Worse, he hadn’t just lost Elizabeth during his short absence either, he had lost the promised ship, too, after word of his planned stupidity made its way to the wrong ear and it was decreed that he wasn’t ready for the responsibility of a helm yet after all.
“You were young and stupid but took your medicine like a man.” Nugent gave him one of those pitying looks that he had come to loathe. “Then excelled when we finally did promote you to captain, so we don’t need to dredge all that nonsense up again.” Although he just had, and Harry’s toes were curling inside his boots because the navy worked hard to remind him of his stupidity at every juncture. “Your grandfather, God rest him, raised you for better and bigger things and your time at the Admiralty was only ever intended to grease those wheels, so to speak. But now they are greased and it’s time you reaped the rewards of your efforts outside of it.”
While Harry couldn’t really argue with that, he still did. “I believe I could do better and bigger things at the Admiralty…”
“You’ve outgrown the Admiralty as I knew you would. We all did.” Nugent smiled. “I’ve had them throw a lot at you, I know, but when I promised your grandfather before he died that I would continue your training and keep pushing you higher, I also told him that I needed to test your mettle.

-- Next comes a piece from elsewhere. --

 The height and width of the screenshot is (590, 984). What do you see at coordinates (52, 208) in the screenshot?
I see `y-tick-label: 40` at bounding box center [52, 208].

I needed to be sure you actually were all of what he hoped you would become. But seeing as you’ve passed every test with flying colors…” He chuckled at his own pun and another part of Harry withered inside. “And even though there are a great many in this service who will still say that I am mad to entrust you with so much responsibility when you are barely out of leading strings, I’ve been watching you closely for the last two years and my decision is made. The Boadicea is yours. To get seaworthy and…” He paused for dramatic effect. “To command once it is.”
Admiral Nugent held out his hand, beaming. “Congratulations, Captain—I do not know of another sailor who deserves a one-hundred-and-twenty-gun first-rate ship of the line more than you do.” He pumped Harry’s hand vigorously. “You are every bit the fine sailor your grandfather was and more. I suspect this ship is but the first of many great things in your future.”

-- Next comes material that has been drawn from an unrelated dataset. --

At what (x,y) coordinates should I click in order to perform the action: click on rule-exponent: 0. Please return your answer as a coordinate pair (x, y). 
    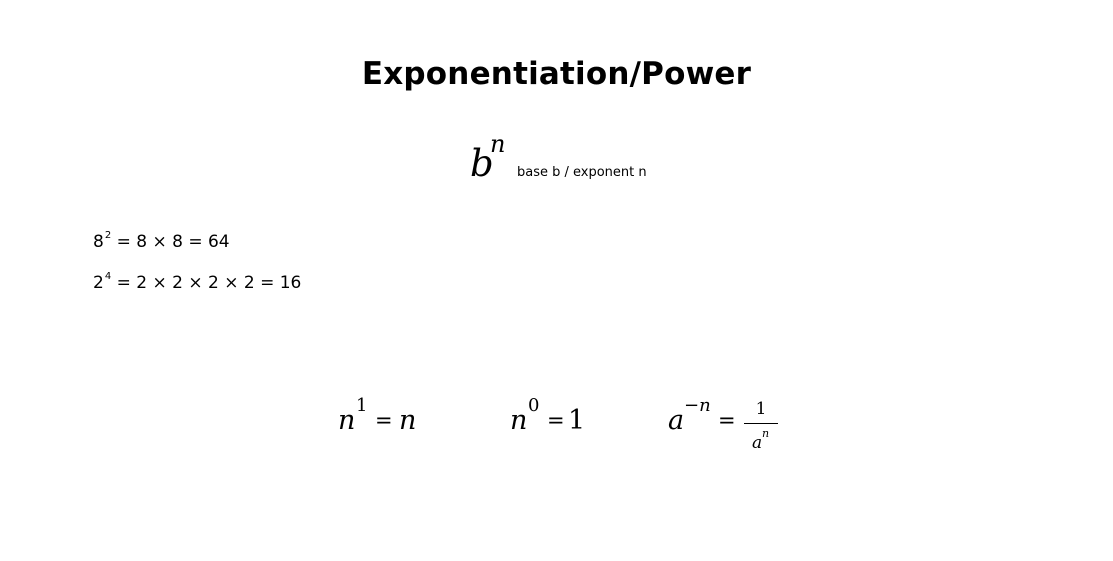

As “thank you, sir” seemed the only appropriate response, Harry tried to say it with some enthusiasm while Nugent reached for two fresh glasses on the sideboard and poured them both a brandy.
“Now, obviously you know that there are never any hard and fast promises in the Royal Navy, but in another year or so, once you’ve proved yourself capable of handling my flagship…” He pressed the drink into Harry’s suddenly limp and sweaty hand. “I’ll probably delegate command of a small flotilla along with it when I’m not aboard. Make you Commodore Kincaid. How does that sound? See if we can’t push you up to vice admiral within five years.” Nugent did not wait for his answer, as he clearly thought he already knew it.
Harry had stupidly once thought the same, yet suddenly didn’t. Instead, all he could think of was a tightening rope and could not tell whether that was because his was about to run out or it was forming a noose for his neck. “Cheers.”
“Cheers.”
But as Harry raised his toast, instead of feeling proud of this unheard-of rapid promotion and excited for the fresh challenges the navy was offering, all he felt was numb.